==== SUPPLIED RECORDS

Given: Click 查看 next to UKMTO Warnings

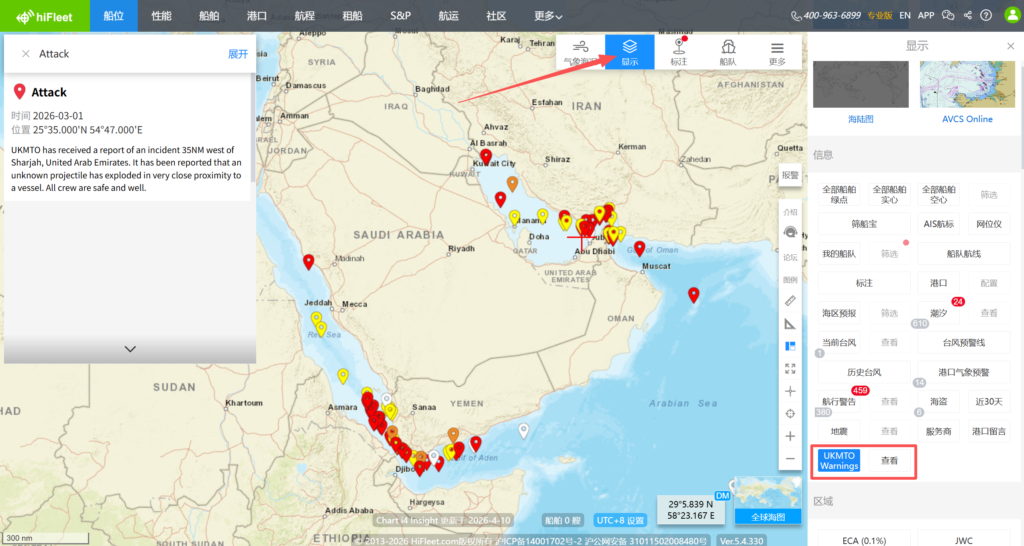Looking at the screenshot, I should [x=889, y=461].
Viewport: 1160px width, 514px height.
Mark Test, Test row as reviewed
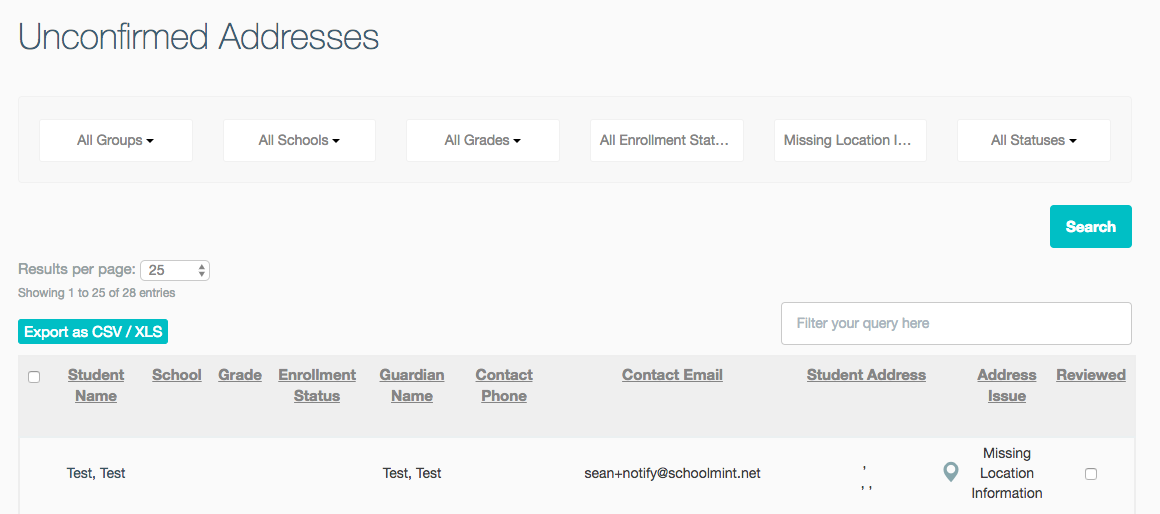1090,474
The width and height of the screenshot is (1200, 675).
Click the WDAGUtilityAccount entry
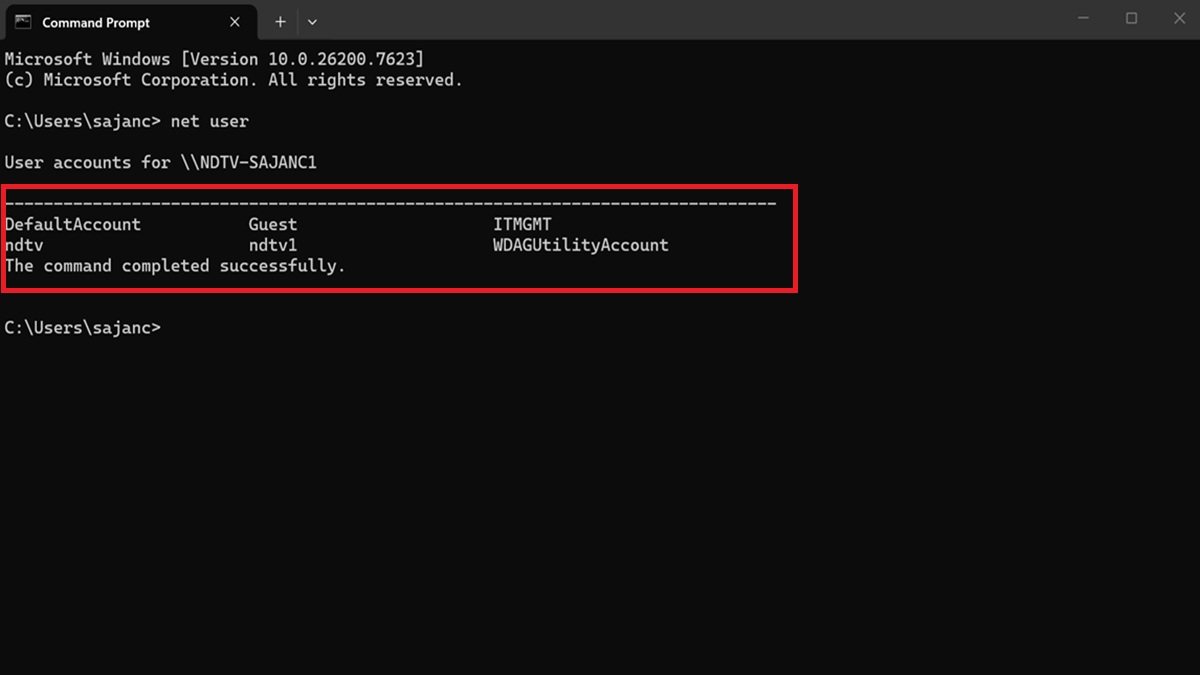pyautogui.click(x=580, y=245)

========

**ACTIVITY**
Within the data above, pick out all lines holding the word "height".

**EXPECTED ANSWER**
Viewport: 1160px width, 514px height.
The width and height of the screenshot is (1200, 675).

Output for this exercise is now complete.